Abstract 2758: Domain swapping and SMYD1 interactions with the PWWP domain of human hepatoma-derived growth factor

Abstract

Abstract The human hepatoma-derived growth factor (HDGF), containing the chromatin-associated N-terminal PWWP domain capable of binding the SMYD1 promoter, participates in various cellular processes and is involved in human cancers, including hepatocellular carcinoma, pancreatic cancer, oral cancer, breast cancer and non-small cell lung cancer. However, the functional mechanisms of human HDGF had been puzzling because of a lack of essential knowledge of its intact structure in complex with DNA. We present the first crystal structures of the human HDGF PWWP domain (residues 1 - 100) in a complex with SMYD1 of 10 bp at 2.84 Å resolution and its apo form at 3.3 Å, respectively. The structure of the apo PWWP domain comprises mainly four β-strands and two α-helices. The PWWP domain undergoes domain swapping to dramatically transform its secondary structures, altering the overall conformation from monomeric globular folding into an extended dimeric structure upon DNA binding. The flexible loop2, as a hinge loop with the partially built structure in the apo PWWP domain, notably refolds into a visible and stable α-helix in the DNA complex. The swapped PWWP domain interacts with the minor grooves of the DNA through residues Lys19, Gly22, Arg79 and Lys80 in varied ways on loops 1 and 4 of the two chains, and the structure becomes more rigid than the apo form.
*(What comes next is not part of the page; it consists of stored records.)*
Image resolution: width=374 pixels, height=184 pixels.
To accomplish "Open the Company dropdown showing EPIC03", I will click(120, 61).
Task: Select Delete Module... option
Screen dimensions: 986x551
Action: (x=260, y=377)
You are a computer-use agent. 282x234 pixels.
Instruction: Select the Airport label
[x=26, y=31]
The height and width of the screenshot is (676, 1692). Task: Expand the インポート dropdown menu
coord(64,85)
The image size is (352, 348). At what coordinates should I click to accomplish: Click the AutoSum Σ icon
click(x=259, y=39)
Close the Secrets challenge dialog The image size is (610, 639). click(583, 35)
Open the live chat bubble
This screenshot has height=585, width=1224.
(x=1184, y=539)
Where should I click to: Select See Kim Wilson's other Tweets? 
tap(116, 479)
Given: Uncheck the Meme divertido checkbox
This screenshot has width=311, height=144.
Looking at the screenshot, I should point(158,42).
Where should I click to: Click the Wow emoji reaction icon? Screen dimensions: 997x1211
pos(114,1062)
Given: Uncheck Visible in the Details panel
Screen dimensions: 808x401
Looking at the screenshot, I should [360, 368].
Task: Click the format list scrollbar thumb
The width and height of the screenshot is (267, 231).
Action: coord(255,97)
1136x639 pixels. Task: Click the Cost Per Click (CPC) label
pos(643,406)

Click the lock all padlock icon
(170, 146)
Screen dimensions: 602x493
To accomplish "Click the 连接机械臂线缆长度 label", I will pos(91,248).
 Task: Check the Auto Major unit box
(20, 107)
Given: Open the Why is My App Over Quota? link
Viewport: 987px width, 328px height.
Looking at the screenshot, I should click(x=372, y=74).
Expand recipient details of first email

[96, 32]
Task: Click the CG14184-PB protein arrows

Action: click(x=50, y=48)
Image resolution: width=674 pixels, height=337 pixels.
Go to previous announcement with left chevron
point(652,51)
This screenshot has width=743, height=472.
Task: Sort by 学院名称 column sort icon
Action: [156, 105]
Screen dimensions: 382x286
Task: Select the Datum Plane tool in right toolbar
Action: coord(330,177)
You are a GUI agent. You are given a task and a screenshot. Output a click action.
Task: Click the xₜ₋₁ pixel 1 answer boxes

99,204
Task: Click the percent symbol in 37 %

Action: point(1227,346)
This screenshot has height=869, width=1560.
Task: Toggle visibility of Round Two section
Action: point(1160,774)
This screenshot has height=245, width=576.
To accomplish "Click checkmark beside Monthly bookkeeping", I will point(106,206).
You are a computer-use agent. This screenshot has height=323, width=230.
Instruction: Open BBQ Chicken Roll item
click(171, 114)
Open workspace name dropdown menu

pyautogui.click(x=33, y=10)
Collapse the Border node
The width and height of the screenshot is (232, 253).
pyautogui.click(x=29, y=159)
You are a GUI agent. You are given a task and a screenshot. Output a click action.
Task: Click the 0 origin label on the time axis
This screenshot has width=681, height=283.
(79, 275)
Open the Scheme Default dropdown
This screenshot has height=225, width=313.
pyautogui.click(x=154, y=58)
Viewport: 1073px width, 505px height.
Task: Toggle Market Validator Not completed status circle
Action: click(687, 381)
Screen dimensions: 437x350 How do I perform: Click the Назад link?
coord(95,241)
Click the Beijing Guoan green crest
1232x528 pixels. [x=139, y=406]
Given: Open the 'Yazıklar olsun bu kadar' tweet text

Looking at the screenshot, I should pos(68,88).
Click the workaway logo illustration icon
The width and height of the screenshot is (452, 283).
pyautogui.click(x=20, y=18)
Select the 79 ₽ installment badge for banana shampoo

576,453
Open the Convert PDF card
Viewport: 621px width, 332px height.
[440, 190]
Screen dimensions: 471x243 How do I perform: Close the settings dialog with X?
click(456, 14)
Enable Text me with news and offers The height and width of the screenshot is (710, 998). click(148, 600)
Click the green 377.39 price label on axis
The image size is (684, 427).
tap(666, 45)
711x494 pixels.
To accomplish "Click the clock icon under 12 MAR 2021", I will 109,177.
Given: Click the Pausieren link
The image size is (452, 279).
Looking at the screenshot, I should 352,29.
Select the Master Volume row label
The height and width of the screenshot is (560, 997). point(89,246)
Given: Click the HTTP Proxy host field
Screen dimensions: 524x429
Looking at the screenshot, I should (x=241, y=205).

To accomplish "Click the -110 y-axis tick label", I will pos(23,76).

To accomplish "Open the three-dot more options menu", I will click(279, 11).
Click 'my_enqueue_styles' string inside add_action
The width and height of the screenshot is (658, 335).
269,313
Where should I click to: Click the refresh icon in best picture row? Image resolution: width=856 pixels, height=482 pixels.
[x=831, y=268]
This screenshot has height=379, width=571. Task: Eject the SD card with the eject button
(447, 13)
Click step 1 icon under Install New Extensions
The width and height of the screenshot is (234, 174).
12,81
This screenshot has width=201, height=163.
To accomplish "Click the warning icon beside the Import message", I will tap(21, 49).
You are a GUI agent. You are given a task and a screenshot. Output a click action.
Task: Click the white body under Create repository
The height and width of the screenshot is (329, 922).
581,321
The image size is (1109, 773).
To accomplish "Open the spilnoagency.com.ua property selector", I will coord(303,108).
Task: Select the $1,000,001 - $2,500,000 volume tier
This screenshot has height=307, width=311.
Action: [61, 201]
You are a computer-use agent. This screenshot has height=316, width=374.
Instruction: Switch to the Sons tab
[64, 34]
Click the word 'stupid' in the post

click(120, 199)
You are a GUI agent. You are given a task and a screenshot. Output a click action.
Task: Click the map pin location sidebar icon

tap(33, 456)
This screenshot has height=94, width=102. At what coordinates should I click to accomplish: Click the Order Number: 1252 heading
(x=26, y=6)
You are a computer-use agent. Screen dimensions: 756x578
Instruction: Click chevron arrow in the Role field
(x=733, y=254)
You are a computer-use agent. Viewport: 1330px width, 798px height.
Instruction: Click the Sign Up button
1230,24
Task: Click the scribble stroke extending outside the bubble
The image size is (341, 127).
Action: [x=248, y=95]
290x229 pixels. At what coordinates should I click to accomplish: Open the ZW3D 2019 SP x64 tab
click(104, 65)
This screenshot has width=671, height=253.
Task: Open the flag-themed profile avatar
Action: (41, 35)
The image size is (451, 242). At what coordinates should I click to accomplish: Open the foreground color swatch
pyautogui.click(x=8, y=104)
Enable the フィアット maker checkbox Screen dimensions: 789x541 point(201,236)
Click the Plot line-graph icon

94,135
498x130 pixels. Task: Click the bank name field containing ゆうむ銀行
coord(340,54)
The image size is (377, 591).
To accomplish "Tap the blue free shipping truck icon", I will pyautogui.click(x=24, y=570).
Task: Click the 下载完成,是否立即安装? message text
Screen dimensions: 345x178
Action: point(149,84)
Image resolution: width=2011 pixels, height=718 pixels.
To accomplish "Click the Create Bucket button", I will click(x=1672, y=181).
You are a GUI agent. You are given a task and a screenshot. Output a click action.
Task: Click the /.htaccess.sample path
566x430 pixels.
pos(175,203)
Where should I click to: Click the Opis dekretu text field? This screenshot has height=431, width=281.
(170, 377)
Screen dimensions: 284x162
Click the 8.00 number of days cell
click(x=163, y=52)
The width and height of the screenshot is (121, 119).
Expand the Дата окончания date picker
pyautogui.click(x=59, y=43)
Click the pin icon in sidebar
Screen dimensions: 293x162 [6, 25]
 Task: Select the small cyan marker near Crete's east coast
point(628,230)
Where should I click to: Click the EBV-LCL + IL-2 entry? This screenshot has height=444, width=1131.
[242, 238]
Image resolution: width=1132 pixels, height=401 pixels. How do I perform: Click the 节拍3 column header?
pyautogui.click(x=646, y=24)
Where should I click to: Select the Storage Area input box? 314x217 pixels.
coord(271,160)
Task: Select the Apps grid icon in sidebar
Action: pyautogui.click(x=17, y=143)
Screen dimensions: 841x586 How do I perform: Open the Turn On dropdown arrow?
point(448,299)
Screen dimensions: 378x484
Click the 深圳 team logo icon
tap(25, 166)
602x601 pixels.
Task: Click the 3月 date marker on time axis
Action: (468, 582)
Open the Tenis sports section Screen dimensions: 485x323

These novel structural findings, together with physiological and activity assays of HDGF and the PWWP domain, provide new insights into the DNA-binding mechanism of HDGF during nucleosomal functions. Note: This abstract was not presented at the meeting. Citation Format: Chun-Jung Chen, Li-Jin Hsu. Domain swapping and SMYD1 interactions with the PWWP domain of human hepatoma-derived growth factor [abstract]. In: Proceedings of the American Association for Cancer Research Annual Meeting 2019; 2019 Mar 29-Apr 3; Atlanta, GA. Philadelphia (PA): AACR; Cancer Res 2019;79(13 Suppl):Abstract nr 2758.